二、上訴人提起本件確認訴訟,有即受確認判決之法律上利益:
㈠、按確認之訴非原告有即受確認判決之法律上利益者,不得提起。所謂即受確認判決之法律上利益,係指法律關係之存否不明確,原告主觀上認其在法律上之地位有不安之狀態存在,且此種不安之狀態,能以確認判決將之除去者而言,若縱經法院判決確認,亦不能除去其不安之狀態者,即難認有受確認判決之法律上利益,參照最高法院五十二年台上字第一二四○號判例意旨自明。
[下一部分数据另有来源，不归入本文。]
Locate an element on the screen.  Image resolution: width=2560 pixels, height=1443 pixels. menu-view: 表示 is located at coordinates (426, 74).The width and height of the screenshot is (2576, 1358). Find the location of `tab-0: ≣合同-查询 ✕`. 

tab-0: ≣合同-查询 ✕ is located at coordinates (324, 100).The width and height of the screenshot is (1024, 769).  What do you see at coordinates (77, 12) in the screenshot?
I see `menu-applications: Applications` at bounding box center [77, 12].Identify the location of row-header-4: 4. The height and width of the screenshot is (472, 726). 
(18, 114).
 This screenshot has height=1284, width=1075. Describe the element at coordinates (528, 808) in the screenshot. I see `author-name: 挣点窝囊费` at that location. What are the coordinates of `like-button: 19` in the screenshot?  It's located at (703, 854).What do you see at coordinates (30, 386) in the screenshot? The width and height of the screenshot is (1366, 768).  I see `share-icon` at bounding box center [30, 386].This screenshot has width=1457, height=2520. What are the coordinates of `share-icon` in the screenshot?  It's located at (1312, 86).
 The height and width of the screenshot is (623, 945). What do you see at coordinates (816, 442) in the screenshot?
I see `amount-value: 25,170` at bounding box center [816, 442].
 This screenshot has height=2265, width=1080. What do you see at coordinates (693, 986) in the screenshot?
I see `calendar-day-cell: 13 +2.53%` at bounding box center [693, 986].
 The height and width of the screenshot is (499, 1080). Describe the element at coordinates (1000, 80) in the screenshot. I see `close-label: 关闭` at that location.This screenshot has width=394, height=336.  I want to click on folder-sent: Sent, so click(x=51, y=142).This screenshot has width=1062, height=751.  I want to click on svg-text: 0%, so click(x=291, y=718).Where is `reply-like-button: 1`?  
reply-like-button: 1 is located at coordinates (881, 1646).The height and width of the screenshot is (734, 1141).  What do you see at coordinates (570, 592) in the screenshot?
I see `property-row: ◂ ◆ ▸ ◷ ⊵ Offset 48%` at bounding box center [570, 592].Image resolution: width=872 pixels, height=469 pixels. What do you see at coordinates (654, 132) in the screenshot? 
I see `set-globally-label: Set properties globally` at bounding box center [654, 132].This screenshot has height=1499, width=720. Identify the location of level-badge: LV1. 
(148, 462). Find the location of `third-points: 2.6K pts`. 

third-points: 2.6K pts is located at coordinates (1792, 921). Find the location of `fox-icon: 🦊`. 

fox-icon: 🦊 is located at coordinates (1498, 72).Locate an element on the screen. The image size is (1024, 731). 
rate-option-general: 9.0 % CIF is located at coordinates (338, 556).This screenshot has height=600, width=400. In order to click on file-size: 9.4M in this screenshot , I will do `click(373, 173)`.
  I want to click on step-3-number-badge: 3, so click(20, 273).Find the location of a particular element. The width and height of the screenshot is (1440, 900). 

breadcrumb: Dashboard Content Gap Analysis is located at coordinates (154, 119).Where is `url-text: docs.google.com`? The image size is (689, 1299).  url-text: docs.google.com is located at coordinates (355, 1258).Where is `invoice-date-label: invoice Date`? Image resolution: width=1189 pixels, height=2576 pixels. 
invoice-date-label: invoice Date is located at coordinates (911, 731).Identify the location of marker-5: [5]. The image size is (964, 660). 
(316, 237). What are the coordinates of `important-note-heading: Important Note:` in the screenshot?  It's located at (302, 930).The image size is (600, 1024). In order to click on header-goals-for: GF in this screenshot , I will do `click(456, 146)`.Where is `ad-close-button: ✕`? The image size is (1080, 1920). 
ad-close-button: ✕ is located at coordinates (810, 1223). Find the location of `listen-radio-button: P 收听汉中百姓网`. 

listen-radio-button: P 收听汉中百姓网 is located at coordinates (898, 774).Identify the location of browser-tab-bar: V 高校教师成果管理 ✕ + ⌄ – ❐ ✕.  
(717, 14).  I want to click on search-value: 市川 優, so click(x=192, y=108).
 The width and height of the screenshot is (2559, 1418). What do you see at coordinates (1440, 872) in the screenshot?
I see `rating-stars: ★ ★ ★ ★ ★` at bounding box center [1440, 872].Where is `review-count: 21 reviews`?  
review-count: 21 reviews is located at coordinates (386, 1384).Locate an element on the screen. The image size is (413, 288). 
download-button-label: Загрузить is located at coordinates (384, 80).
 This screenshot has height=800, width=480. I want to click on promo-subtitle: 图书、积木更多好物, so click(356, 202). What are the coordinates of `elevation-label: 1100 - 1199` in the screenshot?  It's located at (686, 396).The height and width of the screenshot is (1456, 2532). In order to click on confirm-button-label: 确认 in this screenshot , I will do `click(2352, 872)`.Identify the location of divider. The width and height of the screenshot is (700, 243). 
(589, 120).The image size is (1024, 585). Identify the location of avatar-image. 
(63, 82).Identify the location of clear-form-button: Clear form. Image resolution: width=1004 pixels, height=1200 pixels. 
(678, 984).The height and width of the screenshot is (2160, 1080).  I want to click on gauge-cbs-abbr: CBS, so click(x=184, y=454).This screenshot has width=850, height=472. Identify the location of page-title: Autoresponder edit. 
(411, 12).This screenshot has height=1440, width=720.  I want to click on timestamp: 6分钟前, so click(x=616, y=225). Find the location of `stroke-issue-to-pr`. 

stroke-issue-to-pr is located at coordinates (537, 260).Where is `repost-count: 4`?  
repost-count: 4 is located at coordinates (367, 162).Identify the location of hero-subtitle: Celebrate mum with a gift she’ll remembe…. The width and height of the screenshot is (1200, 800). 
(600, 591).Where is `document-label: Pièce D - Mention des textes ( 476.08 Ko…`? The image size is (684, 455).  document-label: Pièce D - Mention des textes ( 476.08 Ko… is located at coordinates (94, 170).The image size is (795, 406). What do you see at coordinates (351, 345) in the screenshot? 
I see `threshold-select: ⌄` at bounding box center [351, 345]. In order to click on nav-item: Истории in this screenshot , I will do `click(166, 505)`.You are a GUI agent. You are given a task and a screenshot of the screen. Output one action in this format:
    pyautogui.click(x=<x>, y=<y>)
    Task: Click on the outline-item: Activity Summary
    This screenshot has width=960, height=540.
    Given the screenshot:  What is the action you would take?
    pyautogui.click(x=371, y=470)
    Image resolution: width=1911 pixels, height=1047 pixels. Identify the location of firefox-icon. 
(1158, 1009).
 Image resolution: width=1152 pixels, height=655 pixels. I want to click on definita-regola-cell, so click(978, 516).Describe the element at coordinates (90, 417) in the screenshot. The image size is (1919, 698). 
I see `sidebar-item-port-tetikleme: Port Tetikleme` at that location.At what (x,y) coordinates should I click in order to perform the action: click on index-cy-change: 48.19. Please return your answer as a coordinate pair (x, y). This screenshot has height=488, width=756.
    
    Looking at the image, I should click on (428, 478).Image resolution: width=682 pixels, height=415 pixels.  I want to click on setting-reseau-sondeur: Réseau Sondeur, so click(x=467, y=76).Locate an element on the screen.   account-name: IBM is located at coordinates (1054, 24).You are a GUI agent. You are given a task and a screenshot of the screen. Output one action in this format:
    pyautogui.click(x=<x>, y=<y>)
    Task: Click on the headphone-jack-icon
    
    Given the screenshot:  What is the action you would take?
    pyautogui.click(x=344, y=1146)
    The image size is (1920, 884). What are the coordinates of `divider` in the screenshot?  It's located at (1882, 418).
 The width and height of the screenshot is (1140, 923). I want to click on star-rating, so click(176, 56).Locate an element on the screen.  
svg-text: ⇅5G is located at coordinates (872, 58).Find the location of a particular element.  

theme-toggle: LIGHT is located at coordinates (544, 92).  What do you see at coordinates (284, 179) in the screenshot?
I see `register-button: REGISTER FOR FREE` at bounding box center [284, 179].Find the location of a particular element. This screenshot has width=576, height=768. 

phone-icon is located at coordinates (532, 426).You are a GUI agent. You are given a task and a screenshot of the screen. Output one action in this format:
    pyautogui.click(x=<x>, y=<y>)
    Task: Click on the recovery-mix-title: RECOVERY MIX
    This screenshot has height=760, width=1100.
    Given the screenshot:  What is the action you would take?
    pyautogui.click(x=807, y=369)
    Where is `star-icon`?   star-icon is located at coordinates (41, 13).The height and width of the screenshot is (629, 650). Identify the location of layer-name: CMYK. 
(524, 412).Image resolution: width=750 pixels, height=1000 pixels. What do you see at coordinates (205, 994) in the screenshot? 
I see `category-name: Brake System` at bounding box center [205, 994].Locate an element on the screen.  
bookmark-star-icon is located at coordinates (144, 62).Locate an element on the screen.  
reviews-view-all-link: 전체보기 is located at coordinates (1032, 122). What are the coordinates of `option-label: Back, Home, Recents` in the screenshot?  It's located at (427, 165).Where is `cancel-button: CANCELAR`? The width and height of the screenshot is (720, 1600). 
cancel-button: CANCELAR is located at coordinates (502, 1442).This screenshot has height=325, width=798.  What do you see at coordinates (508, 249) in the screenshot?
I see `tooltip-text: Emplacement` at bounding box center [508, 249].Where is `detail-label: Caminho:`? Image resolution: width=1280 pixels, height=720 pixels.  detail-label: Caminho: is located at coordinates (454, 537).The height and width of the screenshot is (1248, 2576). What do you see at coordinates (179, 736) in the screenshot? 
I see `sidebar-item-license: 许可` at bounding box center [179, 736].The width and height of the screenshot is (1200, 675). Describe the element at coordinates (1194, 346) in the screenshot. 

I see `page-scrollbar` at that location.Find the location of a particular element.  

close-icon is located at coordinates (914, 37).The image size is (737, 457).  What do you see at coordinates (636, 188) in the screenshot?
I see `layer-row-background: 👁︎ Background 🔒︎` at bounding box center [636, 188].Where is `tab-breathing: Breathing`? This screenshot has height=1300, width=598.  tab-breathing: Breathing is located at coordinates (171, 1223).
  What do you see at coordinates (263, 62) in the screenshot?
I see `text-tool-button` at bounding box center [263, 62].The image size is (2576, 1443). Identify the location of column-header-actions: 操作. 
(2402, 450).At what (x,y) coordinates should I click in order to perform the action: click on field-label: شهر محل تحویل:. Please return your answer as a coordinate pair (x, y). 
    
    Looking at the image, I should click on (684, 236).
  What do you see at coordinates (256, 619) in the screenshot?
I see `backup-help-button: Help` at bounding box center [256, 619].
次按確認法律關係成立或不成立之訴,以確認現在之法律關係為限,如已過去或將來應發生之法律關係,則不得為此訴之標的,最高法院四十九年台上字第一八一三號固著有判例。惟雖屬過去之法律關係,倘現在仍存在利益者,仍非不得提起確認之訴(參考陳計男著民事訴訟法論上冊第一九四頁)。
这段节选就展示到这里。